Improvements to nixpkgs

Is there some place to track planned major overhauls to nixpkgs? I’ve heard talk of making libraries alphabetical, for example pkgs/development/libraries/gtk3/ becomes pkgs/development/libraries/g/gtk3/, but I couldn’t really find any news of it actually happening. It seems like a reasonable change that should be done. I’ve also seen talk of making a way to call packages externally in nixpkgs (callPackageTwice).

Is there any place where these changes could be tracked? Maybe people can comment changes that they’d like to see on this post.

I’ll start with my own idea.

It would be nice if there was some way to update packages individually in nixpkgs. Each package would run at its own latest version. The simplest way to do this would be to have a pinned version of nixpkgs for each package. If you upgrade just gnome-terminal, it can pin gnome-terminal to the new version while everything else remains at the old commit.

I think this would really shine in the binary cache. Imagine being able to have a channel where all of the latest working packages exist. If gnome-terminal 3.28 compiles but 3.30 doesn’t, but gnome-shell 3.30 works fine, the channel would have gnome-terminal 3.28 and gnome-shell 3.30. It could be called the ‘rolling’ channel.

I have no idea how exactly it would be implemented. I was thinking it’s possible to download individual nix files from nixpkgs. Let’s say you want package foo as it is in nixpkgs commit 39rja4, but nixpkgs at the unstable channel is at commit 74dea8. What Nix can do is go to https://channels.nixos.org/rolling/39rja4.../pkgs/foo/default.nix, download it, and map pkgs.foo to this nix file. The URL can basically act like rawgit in providing these files. The rolling branch would have an index with the latest working commit for each file. This index would be created by Hydra depending on the how the builds go. For example, let’s say Hydra clones nixpkgs 74dea8 and builds pkgs foo and bar. Both builds succeed. Hydra writes foo = 74dea8; bar = 74dea8; into the index file. Then, a new commit is posted to nixpkgs. Hydra clones nixpkgs 39rja4 and builds foo and bar. Foo’s build succeeds, while bar’s build fails. Hydra writes foo = 39rja4; bar = 74dea8; to the package index. This way, a local machine can simply download the index and only obtain nix derivations for packages it needs.

Let my try putting it in other words. Right now, nixpkgs is one big git repo that is cloned in with definitions for all packages. I propose that (at least on the local machine level) nixpkgs becomes a list of packages and their latest commits. If you need a derivation, you download the package definition first and then evaluate the downloaded file. This is very possible if Nix can lazily download URLs.

● **Jobs**:
1. Condense the paragraph of the nixpkgs forum post that begins "I think this would really shine" into a short bulleted list that keeps its main points.
2. Continue the nixpkgs forum post, picking up right after its last sentence.
The items after this point come from a different source.

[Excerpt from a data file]
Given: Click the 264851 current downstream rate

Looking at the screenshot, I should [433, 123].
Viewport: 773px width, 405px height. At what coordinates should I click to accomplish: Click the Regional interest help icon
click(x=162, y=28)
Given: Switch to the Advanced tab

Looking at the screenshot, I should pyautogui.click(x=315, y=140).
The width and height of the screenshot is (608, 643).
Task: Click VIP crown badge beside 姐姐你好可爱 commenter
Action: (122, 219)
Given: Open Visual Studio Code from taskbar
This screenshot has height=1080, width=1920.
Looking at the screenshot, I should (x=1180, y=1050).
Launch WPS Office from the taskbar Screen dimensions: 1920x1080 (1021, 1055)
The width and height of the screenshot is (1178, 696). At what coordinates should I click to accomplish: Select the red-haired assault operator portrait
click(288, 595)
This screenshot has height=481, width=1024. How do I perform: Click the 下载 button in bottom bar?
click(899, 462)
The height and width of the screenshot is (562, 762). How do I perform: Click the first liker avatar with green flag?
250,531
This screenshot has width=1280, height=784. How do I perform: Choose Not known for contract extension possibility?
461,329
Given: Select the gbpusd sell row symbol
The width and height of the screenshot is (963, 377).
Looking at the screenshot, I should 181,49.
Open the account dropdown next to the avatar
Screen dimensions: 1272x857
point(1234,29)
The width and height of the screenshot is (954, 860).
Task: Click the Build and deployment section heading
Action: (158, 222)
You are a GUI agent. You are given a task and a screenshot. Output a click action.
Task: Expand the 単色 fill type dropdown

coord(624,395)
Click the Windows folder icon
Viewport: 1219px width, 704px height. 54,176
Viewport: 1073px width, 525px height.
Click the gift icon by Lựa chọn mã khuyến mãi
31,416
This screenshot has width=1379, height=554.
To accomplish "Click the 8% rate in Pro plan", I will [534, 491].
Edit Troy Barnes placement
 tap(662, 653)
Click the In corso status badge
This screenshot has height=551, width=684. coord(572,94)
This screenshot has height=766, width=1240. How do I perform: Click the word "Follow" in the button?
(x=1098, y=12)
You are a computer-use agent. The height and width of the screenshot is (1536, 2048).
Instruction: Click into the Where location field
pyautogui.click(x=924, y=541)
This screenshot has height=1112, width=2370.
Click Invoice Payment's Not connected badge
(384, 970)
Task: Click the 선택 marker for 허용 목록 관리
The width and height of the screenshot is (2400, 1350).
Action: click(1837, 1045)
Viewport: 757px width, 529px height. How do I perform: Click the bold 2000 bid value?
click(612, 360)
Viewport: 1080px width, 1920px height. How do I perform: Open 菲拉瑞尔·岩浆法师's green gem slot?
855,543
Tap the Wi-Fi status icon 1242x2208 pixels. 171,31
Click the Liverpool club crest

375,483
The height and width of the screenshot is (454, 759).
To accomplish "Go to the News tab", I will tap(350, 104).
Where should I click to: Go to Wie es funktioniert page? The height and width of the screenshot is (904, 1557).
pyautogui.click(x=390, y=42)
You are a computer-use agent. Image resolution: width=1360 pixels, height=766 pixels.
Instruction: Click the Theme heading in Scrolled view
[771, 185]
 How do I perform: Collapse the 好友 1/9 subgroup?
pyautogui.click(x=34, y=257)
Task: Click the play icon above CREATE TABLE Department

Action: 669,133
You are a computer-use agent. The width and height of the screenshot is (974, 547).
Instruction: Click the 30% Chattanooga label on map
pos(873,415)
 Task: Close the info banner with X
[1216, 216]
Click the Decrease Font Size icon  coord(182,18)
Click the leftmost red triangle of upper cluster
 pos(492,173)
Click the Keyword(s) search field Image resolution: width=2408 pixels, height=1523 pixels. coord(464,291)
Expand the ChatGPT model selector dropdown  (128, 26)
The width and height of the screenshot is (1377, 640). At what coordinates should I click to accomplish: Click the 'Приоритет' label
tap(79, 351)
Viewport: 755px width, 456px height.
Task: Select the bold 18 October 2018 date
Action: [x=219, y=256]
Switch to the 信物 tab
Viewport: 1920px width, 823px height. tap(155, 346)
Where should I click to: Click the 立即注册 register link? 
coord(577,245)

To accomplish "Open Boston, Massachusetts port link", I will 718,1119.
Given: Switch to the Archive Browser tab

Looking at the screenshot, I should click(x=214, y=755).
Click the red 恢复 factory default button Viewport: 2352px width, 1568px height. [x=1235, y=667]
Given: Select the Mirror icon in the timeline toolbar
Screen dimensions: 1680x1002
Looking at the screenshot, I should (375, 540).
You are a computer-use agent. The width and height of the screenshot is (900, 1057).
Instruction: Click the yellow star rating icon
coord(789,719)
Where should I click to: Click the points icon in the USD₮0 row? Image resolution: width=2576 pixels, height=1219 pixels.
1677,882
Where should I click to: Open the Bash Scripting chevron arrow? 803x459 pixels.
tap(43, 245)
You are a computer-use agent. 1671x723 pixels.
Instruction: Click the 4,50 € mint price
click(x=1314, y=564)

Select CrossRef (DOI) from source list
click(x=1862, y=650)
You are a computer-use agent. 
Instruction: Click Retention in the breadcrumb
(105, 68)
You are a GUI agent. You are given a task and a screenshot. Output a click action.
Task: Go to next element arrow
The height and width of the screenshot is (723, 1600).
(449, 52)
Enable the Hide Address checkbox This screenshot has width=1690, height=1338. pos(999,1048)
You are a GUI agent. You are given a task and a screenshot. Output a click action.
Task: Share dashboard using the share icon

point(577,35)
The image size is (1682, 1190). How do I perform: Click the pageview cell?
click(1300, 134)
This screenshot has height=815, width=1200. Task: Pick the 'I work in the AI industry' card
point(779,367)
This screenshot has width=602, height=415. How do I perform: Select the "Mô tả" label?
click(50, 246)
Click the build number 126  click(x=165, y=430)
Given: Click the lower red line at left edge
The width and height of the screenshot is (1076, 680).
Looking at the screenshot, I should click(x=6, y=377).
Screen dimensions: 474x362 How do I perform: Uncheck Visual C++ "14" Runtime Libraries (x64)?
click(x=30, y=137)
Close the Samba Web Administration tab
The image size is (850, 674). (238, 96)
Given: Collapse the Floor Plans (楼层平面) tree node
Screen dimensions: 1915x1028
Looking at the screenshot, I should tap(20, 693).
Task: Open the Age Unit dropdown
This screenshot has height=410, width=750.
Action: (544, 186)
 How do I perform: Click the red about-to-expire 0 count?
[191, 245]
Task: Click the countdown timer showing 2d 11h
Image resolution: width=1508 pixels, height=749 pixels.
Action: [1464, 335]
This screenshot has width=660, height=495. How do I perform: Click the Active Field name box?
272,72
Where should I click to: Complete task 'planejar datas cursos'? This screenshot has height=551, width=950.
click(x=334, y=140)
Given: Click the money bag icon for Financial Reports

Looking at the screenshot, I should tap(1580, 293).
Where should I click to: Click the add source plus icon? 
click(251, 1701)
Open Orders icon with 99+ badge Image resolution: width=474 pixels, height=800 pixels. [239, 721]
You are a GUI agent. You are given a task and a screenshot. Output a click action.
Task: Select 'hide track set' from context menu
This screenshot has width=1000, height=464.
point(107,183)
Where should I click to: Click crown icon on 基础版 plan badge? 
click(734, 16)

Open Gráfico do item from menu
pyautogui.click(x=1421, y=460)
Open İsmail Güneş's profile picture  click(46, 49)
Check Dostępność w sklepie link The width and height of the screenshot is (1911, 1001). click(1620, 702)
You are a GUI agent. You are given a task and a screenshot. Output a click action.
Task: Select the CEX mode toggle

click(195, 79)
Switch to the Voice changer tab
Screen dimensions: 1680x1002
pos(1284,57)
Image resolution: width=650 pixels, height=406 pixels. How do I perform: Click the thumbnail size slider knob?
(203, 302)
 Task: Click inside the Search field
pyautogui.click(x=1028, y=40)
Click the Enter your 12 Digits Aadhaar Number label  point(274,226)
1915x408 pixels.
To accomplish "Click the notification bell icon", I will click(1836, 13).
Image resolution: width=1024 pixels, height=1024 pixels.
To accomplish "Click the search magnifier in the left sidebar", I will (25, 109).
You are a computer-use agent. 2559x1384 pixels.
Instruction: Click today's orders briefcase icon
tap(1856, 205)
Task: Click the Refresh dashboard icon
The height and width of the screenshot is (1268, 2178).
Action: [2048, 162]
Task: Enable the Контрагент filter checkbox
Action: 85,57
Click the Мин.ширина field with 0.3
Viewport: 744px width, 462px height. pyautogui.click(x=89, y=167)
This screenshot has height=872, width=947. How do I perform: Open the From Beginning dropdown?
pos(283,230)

● **The replies**:
1.
- The idea would be most useful in the binary cache.
- A channel could hold the latest working version of every package.
- Example: if gnome-terminal 3.28 compiles but 3.30 does not, and gnome-shell 3.30 works, the channel would carry gnome-terminal 3.28 and gnome-shell 3.30.
- This channel could be called the 'rolling' channel.

2.
Maybe I can prototype such a system at some point

This is probably confusing to understand. I’m not the best at explaining what I’m thinking. Feel free to ask questions. Thanks!

1 Like

Personally, I don’t think the “alphabetical” would be useful. Just because autocompletion?

I would like something more reasonable would be refactor all-packages.nix. A 21k-line, 65k-word source file is huge, by any conceivable metric.

I didn’t understand your idea yet, but I would like something like a “pluggable pkg files”. Today, in order to insert a new nikpkg, we need to edit all-packages and insert it in the directory hierarchy. I am a bit avert to boilerplate coding…

It would be best if one just could put a new directory containing the package definition files.

The alphabetical can be useful on GitHub for example. If you open pkgs/development/libraries on GitHub, it refused to show all of the libraries because of server load. If each library was in its own directory based on name, this issue wouldn’t occur.

I agree. all-pkgs.nix should be cleaned up.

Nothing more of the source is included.